Commodity prices can rise because of recognized global demand, because of a new category of demand (for reserve management purposes), or because the U.S. dollar is falling and producers need to maintain a steady revenue stream in euros. You don’t have to imagine that oil will be officially re denominated to euros for the level of the euro/dollar to have a decisive effect.
Commodities lack all of the properties of money except one — store of value. Commodities have inherent usefulness, although you can’t use them as a medium of exchange or unit of account. We might say commodities are the new gold. Aha! Using that phrase discloses that the new commodity boom is based on a chain of reasoning that arises from what used to be the gold-bug universe. Instead of just railing against fiat currency at the whim of fickle and venal governments, the argument has become vastly more sophisticated. Not just gold, but all commodities should rise as the dollar falls.
Well, the gold bug crowd has been forecasting the demise of the dollar for decades, and while the dollar has devalued considerably, we have still never reached the “tipping point” when international investors throw in the towel. Remember, in January they put more than $94 billion in one month alone into U.S. securities. Does that sound like they are about to jump ship?

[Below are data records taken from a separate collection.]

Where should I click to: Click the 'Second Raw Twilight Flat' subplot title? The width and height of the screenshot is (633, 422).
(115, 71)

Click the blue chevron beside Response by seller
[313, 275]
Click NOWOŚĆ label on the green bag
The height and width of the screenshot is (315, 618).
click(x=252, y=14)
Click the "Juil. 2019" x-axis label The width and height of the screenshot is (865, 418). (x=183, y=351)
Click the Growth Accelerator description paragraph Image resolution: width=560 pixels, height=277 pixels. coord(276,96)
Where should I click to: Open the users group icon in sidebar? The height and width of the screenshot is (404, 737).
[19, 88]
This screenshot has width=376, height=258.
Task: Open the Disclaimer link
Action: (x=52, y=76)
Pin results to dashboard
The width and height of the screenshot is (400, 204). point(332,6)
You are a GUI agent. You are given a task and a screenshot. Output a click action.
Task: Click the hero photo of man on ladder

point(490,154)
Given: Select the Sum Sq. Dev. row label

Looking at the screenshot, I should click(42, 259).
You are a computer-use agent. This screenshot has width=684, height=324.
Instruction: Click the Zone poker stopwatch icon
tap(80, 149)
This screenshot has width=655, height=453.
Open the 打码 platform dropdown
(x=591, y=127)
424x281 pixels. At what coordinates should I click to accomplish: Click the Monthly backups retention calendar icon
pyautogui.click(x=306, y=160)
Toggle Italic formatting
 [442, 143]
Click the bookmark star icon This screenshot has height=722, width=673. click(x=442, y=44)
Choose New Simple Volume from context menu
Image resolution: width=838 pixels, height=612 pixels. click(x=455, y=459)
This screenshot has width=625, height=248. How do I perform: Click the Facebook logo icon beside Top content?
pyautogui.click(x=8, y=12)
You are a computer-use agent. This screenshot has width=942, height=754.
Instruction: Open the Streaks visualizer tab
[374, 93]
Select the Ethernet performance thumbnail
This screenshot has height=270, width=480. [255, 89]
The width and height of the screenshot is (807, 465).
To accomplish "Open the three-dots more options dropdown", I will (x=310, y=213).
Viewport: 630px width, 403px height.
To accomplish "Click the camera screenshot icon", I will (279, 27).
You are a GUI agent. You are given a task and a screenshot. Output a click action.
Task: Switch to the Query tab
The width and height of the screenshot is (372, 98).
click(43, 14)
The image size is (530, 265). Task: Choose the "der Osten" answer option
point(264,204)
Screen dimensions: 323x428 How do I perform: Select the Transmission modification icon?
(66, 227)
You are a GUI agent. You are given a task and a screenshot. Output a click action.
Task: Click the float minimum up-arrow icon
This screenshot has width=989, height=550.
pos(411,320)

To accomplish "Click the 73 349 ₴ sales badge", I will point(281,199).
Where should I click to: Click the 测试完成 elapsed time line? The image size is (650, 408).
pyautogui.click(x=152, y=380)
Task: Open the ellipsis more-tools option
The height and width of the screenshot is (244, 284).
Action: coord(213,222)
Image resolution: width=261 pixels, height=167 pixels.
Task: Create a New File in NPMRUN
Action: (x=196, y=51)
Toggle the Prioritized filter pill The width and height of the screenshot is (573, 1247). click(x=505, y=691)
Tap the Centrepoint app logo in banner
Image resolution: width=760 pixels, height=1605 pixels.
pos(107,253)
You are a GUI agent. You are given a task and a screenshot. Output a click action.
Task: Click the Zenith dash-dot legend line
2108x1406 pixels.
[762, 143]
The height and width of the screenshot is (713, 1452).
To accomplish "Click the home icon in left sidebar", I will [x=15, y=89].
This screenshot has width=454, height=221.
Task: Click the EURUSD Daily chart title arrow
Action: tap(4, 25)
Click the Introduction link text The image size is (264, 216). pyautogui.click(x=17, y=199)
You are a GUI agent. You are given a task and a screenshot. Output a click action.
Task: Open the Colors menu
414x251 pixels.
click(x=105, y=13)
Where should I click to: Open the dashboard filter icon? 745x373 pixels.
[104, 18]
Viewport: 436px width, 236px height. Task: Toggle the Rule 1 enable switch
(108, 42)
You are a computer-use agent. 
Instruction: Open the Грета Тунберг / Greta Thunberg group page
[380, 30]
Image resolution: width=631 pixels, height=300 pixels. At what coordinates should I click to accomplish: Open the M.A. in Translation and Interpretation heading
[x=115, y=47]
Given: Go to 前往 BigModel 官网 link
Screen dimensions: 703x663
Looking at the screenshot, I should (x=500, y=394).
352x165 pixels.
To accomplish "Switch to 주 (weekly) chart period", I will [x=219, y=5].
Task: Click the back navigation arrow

Nevertheless, it’s a coherent and cogent argument. The commodity boom can continue without an outright onetime dollar crisis (although the dollar could continue to lose influence and importance). If evolution (rather than revolution) is the mode of change, the commodity-producing country currencies (such as the Canadian and Australian dollars) can only prosper. You don’t have to be a gold bug to re-direct your attention (and asset base) to commodities and commodity-related currencies.